Stored dataset items:
================================

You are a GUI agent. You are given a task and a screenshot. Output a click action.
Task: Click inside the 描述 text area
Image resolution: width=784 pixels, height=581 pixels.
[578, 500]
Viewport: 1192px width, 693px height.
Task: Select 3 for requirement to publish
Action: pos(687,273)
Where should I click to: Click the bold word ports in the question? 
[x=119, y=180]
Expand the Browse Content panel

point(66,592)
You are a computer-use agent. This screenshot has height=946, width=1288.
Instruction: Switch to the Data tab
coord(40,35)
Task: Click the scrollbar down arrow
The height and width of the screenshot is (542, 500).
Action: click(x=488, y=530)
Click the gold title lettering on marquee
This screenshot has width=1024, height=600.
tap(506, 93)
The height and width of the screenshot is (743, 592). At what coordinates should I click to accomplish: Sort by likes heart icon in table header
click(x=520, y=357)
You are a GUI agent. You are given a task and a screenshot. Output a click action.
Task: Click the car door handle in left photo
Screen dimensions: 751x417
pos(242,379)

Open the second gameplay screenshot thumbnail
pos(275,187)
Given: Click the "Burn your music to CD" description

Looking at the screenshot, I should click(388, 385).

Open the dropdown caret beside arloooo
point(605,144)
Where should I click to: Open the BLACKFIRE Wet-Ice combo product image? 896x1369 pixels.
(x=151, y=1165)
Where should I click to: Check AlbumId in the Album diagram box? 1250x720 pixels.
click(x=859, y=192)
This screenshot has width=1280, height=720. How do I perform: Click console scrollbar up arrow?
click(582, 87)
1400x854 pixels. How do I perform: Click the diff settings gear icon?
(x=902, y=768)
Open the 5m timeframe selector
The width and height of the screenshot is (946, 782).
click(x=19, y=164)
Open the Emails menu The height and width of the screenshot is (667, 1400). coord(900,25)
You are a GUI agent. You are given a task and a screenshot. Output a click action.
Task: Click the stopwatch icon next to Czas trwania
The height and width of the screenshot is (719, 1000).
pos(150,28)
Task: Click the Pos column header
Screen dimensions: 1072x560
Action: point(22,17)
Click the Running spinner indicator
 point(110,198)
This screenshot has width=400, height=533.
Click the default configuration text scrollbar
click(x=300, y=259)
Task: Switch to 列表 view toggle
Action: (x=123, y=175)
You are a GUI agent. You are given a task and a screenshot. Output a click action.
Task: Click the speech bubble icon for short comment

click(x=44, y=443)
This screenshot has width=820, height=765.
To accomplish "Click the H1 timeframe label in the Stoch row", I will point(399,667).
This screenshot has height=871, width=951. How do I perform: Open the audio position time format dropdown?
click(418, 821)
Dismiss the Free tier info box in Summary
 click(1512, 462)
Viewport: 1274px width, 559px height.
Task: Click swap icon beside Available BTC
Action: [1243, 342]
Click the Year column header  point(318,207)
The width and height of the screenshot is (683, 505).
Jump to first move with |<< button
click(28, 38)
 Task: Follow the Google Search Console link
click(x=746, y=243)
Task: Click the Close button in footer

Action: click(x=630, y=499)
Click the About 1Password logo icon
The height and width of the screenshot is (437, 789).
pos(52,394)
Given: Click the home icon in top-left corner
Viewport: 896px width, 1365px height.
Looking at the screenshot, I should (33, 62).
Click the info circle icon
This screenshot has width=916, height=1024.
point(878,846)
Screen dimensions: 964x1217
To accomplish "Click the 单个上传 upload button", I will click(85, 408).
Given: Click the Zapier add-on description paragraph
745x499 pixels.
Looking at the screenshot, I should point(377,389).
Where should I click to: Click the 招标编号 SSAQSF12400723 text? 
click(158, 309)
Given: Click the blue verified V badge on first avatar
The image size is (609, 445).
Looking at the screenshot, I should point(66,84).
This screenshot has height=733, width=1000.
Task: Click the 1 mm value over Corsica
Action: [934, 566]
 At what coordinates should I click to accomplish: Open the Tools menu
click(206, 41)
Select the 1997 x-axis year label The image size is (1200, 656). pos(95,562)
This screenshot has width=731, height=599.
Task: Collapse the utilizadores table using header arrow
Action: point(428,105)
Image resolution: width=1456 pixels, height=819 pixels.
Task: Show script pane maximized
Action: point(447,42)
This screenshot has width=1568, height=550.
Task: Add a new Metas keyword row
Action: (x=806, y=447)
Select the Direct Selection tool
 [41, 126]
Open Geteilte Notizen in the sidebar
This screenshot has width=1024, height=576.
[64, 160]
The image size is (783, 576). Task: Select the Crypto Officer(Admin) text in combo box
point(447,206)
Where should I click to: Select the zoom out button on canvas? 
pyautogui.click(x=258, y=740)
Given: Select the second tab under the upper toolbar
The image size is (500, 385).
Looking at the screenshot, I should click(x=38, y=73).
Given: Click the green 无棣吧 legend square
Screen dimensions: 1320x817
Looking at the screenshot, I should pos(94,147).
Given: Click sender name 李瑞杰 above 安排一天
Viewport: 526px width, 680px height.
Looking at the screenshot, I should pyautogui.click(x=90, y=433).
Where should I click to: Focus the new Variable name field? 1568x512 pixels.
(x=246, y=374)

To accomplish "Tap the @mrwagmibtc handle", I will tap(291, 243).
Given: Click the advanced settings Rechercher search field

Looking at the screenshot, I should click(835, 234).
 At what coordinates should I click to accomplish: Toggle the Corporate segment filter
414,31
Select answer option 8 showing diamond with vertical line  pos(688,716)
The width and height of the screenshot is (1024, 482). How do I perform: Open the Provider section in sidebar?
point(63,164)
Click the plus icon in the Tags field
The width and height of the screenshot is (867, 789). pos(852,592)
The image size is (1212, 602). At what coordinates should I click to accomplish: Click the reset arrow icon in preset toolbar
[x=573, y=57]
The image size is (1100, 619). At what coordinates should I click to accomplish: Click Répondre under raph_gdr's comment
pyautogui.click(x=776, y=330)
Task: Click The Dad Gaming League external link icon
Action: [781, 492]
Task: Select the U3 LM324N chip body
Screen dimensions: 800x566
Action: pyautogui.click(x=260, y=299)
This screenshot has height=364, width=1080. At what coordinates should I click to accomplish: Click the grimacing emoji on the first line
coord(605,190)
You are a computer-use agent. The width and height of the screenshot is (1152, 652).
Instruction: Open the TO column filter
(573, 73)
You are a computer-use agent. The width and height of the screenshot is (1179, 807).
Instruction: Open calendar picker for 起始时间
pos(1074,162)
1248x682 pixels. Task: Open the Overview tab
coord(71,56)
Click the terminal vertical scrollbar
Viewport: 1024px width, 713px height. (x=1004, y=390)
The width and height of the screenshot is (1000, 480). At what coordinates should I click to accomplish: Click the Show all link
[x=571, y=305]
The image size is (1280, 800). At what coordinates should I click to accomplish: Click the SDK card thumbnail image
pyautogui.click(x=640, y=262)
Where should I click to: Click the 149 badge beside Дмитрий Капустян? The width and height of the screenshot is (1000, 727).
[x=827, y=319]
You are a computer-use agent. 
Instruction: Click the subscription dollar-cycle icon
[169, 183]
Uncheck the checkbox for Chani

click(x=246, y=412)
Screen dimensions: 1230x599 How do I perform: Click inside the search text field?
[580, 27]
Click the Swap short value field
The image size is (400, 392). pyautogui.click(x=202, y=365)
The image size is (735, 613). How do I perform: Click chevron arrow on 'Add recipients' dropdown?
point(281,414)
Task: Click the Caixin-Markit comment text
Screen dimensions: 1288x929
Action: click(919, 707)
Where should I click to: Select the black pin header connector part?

================================

Retype each entry exactly, missing none.

You are a GUI agent. You are given a task and a screenshot. Output a click action.
Task: Click inside the 描述 text area
Image resolution: width=784 pixels, height=581 pixels.
[578, 500]
Viewport: 1192px width, 693px height.
Task: Select 3 for requirement to publish
Action: pos(687,273)
Where should I click to: Click the bold word ports in the question? 
[x=119, y=180]
Expand the Browse Content panel

point(66,592)
You are a computer-use agent. This screenshot has height=946, width=1288.
Instruction: Switch to the Data tab
coord(40,35)
Task: Click the scrollbar down arrow
The height and width of the screenshot is (542, 500).
Action: click(x=488, y=530)
Click the gold title lettering on marquee
This screenshot has width=1024, height=600.
tap(506, 93)
The height and width of the screenshot is (743, 592). At what coordinates should I click to accomplish: Sort by likes heart icon in table header
click(x=520, y=357)
You are a GUI agent. You are given a task and a screenshot. Output a click action.
Task: Click the car door handle in left photo
Screen dimensions: 751x417
pos(242,379)

Open the second gameplay screenshot thumbnail
pos(275,187)
Given: Click the "Burn your music to CD" description

Looking at the screenshot, I should click(388, 385).

Open the dropdown caret beside arloooo
point(605,144)
Where should I click to: Open the BLACKFIRE Wet-Ice combo product image? 896x1369 pixels.
(x=151, y=1165)
Where should I click to: Check AlbumId in the Album diagram box? 1250x720 pixels.
click(x=859, y=192)
This screenshot has width=1280, height=720. How do I perform: Click console scrollbar up arrow?
click(582, 87)
1400x854 pixels. How do I perform: Click the diff settings gear icon?
(x=902, y=768)
Open the 5m timeframe selector
The width and height of the screenshot is (946, 782).
click(x=19, y=164)
Open the Emails menu The height and width of the screenshot is (667, 1400). coord(900,25)
You are a GUI agent. You are given a task and a screenshot. Output a click action.
Task: Click the stopwatch icon next to Czas trwania
The height and width of the screenshot is (719, 1000).
pos(150,28)
Task: Click the Pos column header
Screen dimensions: 1072x560
Action: point(22,17)
Click the Running spinner indicator
 point(110,198)
This screenshot has width=400, height=533.
Click the default configuration text scrollbar
click(x=300, y=259)
Task: Switch to 列表 view toggle
Action: (x=123, y=175)
You are a GUI agent. You are given a task and a screenshot. Output a click action.
Task: Click the speech bubble icon for short comment

click(x=44, y=443)
This screenshot has width=820, height=765.
To accomplish "Click the H1 timeframe label in the Stoch row", I will point(399,667).
This screenshot has height=871, width=951. How do I perform: Open the audio position time format dropdown?
click(418, 821)
Dismiss the Free tier info box in Summary
 click(1512, 462)
Viewport: 1274px width, 559px height.
Task: Click swap icon beside Available BTC
Action: [1243, 342]
Click the Year column header  point(318,207)
The width and height of the screenshot is (683, 505).
Jump to first move with |<< button
click(28, 38)
 Task: Follow the Google Search Console link
click(x=746, y=243)
Task: Click the Close button in footer

Action: click(x=630, y=499)
Click the About 1Password logo icon
The height and width of the screenshot is (437, 789).
pos(52,394)
Given: Click the home icon in top-left corner
Viewport: 896px width, 1365px height.
Looking at the screenshot, I should (33, 62).
Click the info circle icon
This screenshot has width=916, height=1024.
point(878,846)
Screen dimensions: 964x1217
To accomplish "Click the 单个上传 upload button", I will click(85, 408).
Given: Click the Zapier add-on description paragraph
745x499 pixels.
Looking at the screenshot, I should point(377,389).
Where should I click to: Click the 招标编号 SSAQSF12400723 text? 
click(158, 309)
Given: Click the blue verified V badge on first avatar
The image size is (609, 445).
Looking at the screenshot, I should point(66,84).
This screenshot has height=733, width=1000.
Task: Click the 1 mm value over Corsica
Action: [934, 566]
 At what coordinates should I click to accomplish: Open the Tools menu
click(206, 41)
Select the 1997 x-axis year label The image size is (1200, 656). pos(95,562)
This screenshot has width=731, height=599.
Task: Collapse the utilizadores table using header arrow
Action: point(428,105)
Image resolution: width=1456 pixels, height=819 pixels.
Task: Show script pane maximized
Action: point(447,42)
This screenshot has width=1568, height=550.
Task: Add a new Metas keyword row
Action: (x=806, y=447)
Select the Direct Selection tool
 [41, 126]
Open Geteilte Notizen in the sidebar
This screenshot has width=1024, height=576.
[64, 160]
The image size is (783, 576). Task: Select the Crypto Officer(Admin) text in combo box
point(447,206)
Where should I click to: Select the zoom out button on canvas? 
pyautogui.click(x=258, y=740)
Given: Select the second tab under the upper toolbar
The image size is (500, 385).
Looking at the screenshot, I should click(x=38, y=73).
Given: Click the green 无棣吧 legend square
Screen dimensions: 1320x817
Looking at the screenshot, I should pos(94,147).
Given: Click sender name 李瑞杰 above 安排一天
Viewport: 526px width, 680px height.
Looking at the screenshot, I should pyautogui.click(x=90, y=433).
Where should I click to: Focus the new Variable name field? 1568x512 pixels.
(x=246, y=374)

To accomplish "Tap the @mrwagmibtc handle", I will tap(291, 243).
Given: Click the advanced settings Rechercher search field

Looking at the screenshot, I should click(835, 234).
 At what coordinates should I click to accomplish: Toggle the Corporate segment filter
414,31
Select answer option 8 showing diamond with vertical line  pos(688,716)
The width and height of the screenshot is (1024, 482). How do I perform: Open the Provider section in sidebar?
point(63,164)
Click the plus icon in the Tags field
The width and height of the screenshot is (867, 789). pos(852,592)
The image size is (1212, 602). At what coordinates should I click to accomplish: Click the reset arrow icon in preset toolbar
[x=573, y=57]
The image size is (1100, 619). At what coordinates should I click to accomplish: Click Répondre under raph_gdr's comment
pyautogui.click(x=776, y=330)
Task: Click The Dad Gaming League external link icon
Action: [781, 492]
Task: Select the U3 LM324N chip body
Screen dimensions: 800x566
Action: pyautogui.click(x=260, y=299)
This screenshot has height=364, width=1080. At what coordinates should I click to accomplish: Click the grimacing emoji on the first line
coord(605,190)
You are a computer-use agent. The width and height of the screenshot is (1152, 652).
Instruction: Open the TO column filter
(573, 73)
You are a computer-use agent. The width and height of the screenshot is (1179, 807).
Instruction: Open calendar picker for 起始时间
pos(1074,162)
1248x682 pixels. Task: Open the Overview tab
coord(71,56)
Click the terminal vertical scrollbar
Viewport: 1024px width, 713px height. (x=1004, y=390)
The width and height of the screenshot is (1000, 480). At what coordinates should I click to accomplish: Click the Show all link
[x=571, y=305]
The image size is (1280, 800). At what coordinates should I click to accomplish: Click the SDK card thumbnail image
pyautogui.click(x=640, y=262)
Where should I click to: Click the 149 badge beside Дмитрий Капустян? The width and height of the screenshot is (1000, 727).
[x=827, y=319]
You are a computer-use agent. 
Instruction: Click the subscription dollar-cycle icon
[169, 183]
Uncheck the checkbox for Chani

click(x=246, y=412)
Screen dimensions: 1230x599 How do I perform: Click inside the search text field?
[580, 27]
Click the Swap short value field
The image size is (400, 392). pyautogui.click(x=202, y=365)
The image size is (735, 613). How do I perform: Click chevron arrow on 'Add recipients' dropdown?
point(281,414)
Task: Click the Caixin-Markit comment text
Screen dimensions: 1288x929
Action: click(919, 707)
Where should I click to: Select the black pin header connector part?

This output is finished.